_Problem requirements_
Look through the data below and extract, unchanged, the lines from the one that contains "Image resolution: width=224, height=2576." to the one that contains "Las Animas County (150, 1201)", both included.

_Data for analysis_

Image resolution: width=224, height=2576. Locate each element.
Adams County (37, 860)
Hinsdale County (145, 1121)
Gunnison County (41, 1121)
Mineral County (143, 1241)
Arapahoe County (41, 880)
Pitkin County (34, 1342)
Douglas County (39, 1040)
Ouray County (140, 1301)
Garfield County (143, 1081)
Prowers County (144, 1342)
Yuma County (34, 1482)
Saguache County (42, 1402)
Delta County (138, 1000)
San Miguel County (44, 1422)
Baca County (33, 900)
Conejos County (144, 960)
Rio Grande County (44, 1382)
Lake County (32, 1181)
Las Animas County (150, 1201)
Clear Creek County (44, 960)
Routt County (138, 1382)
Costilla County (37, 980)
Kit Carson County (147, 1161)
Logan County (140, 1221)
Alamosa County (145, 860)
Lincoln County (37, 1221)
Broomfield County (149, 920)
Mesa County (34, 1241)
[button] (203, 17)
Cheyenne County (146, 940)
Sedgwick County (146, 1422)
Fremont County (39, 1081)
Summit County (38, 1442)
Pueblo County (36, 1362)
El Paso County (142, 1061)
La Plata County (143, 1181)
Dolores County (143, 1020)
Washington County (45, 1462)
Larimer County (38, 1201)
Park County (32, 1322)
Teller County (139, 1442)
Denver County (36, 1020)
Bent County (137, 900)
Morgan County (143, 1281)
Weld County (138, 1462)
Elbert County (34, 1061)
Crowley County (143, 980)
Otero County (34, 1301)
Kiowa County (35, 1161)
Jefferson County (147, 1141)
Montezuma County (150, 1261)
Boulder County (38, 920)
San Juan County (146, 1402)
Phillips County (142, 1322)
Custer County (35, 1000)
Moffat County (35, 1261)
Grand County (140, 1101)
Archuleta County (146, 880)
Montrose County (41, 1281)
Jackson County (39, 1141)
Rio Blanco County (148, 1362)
--
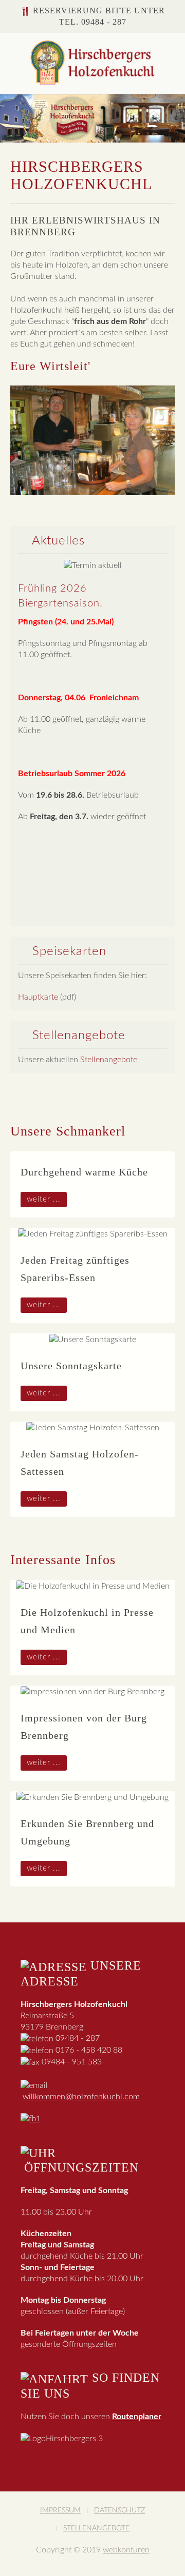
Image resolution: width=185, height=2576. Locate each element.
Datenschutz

_Your solution_
Image resolution: width=224, height=2576. Locate each element.
Adams County (37, 860)
Hinsdale County (145, 1121)
Gunnison County (41, 1121)
Mineral County (143, 1241)
Arapahoe County (41, 880)
Pitkin County (34, 1342)
Douglas County (39, 1040)
Ouray County (140, 1301)
Garfield County (143, 1081)
Prowers County (144, 1342)
Yuma County (34, 1482)
Saguache County (42, 1402)
Delta County (138, 1000)
San Miguel County (44, 1422)
Baca County (33, 900)
Conejos County (144, 960)
Rio Grande County (44, 1382)
Lake County (32, 1181)
Las Animas County (150, 1201)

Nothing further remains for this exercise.